▶ INFORMATION GIVEN:
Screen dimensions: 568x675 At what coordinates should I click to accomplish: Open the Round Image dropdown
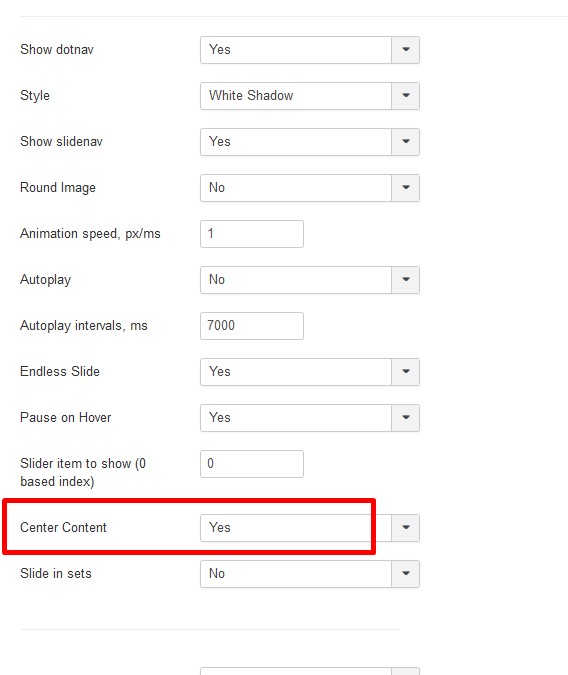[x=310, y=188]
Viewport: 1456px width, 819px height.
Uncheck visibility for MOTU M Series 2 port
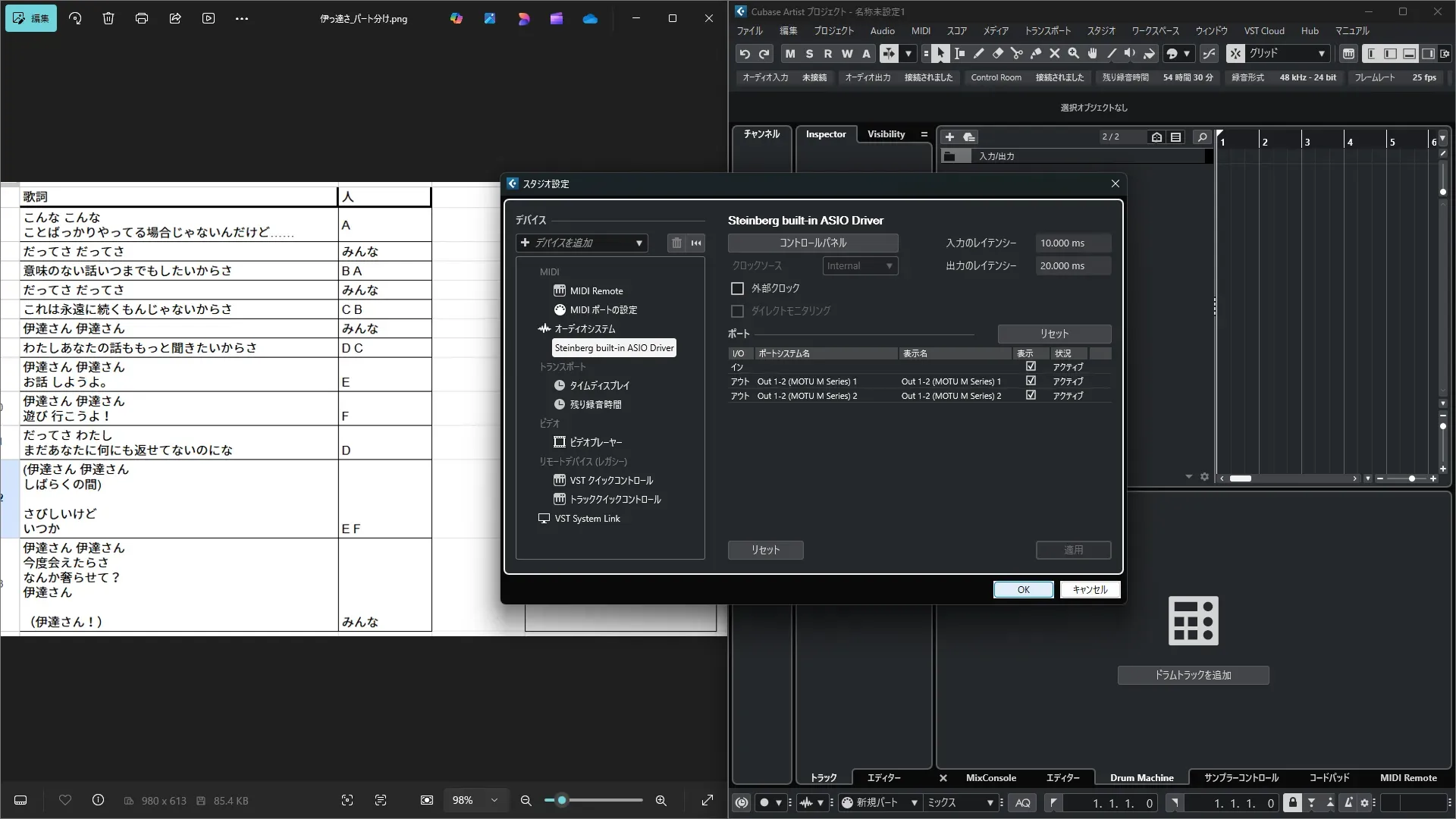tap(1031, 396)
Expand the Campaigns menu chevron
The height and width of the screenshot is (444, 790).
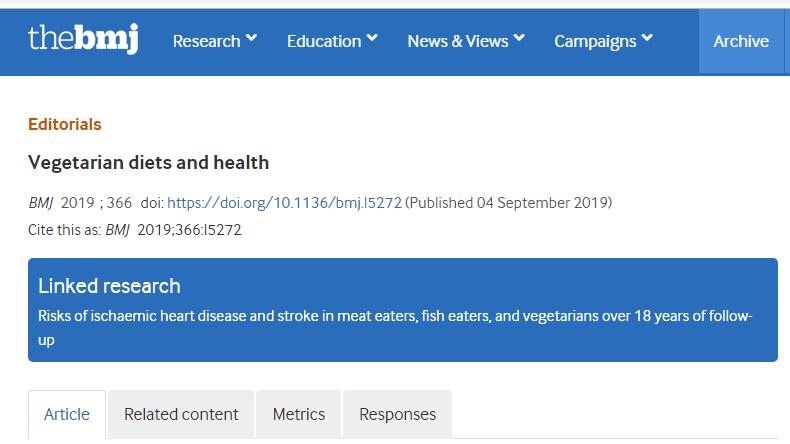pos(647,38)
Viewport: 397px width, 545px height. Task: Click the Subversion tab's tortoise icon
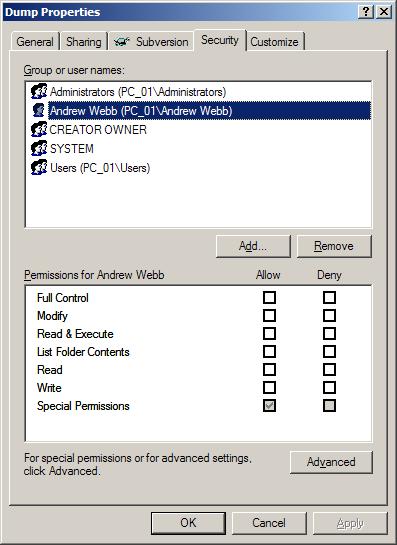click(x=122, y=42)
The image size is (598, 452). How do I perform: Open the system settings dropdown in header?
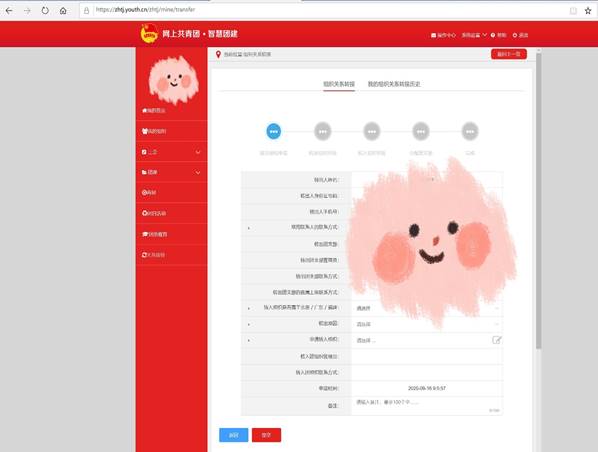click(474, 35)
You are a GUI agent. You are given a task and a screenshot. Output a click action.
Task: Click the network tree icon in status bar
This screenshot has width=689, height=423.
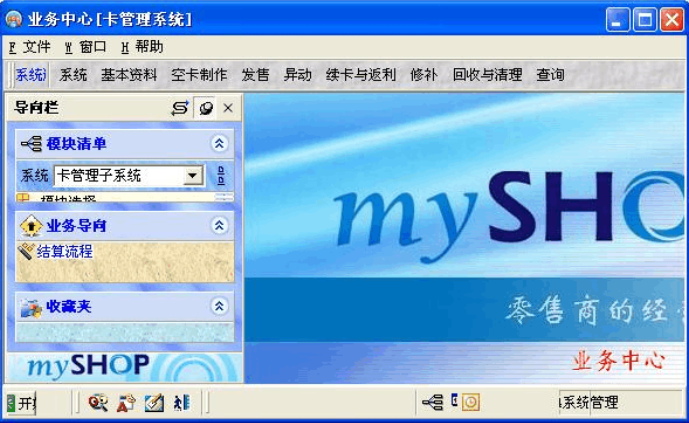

---

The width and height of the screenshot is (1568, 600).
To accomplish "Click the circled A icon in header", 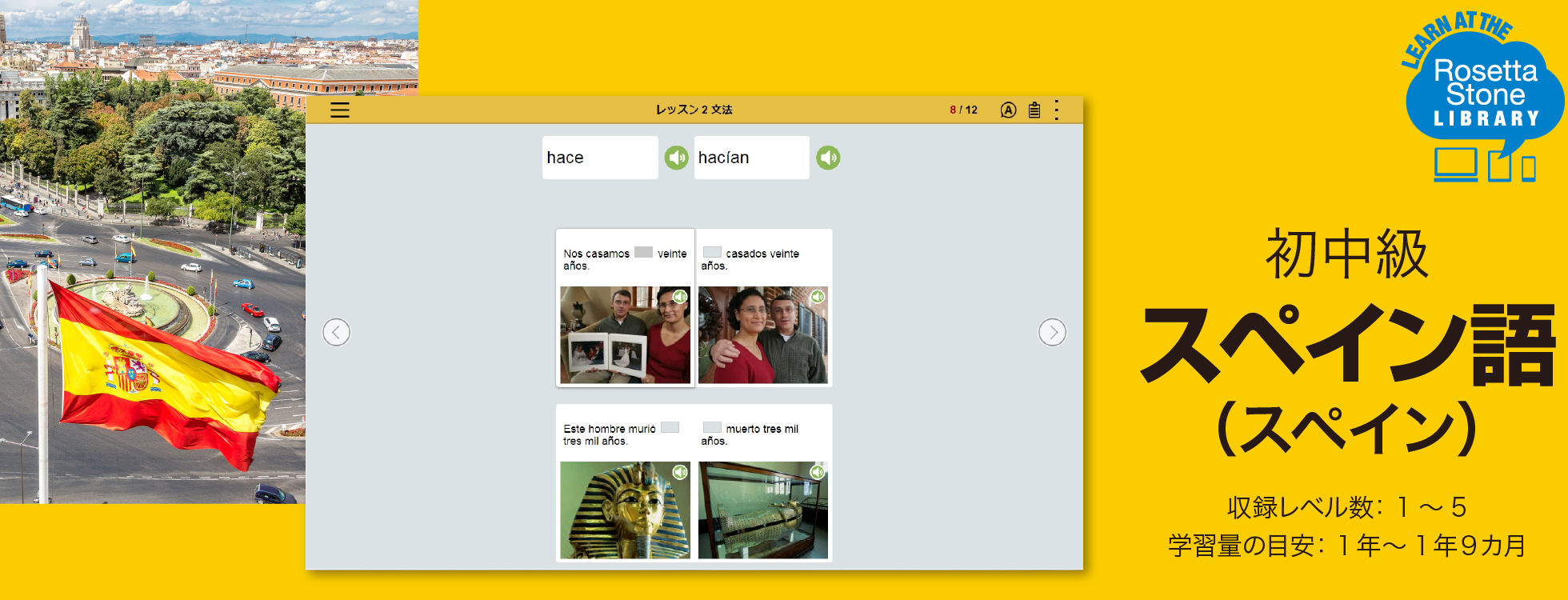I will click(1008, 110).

▶ REQUIREMENTS: Copy out the items word for word, starting at the line containing "The image size" and ending at the line containing "This screenshot has width=689, height=423.". Omit the pictures.

▶ ANSWER TO THIS PROBLEM:
The image size is (598, 452). How do I perform: Open the system settings dropdown in header?
click(474, 35)
You are a GUI agent. You are given a task and a screenshot. Output a click action.
Task: Click the network tree icon in status bar
This screenshot has width=689, height=423.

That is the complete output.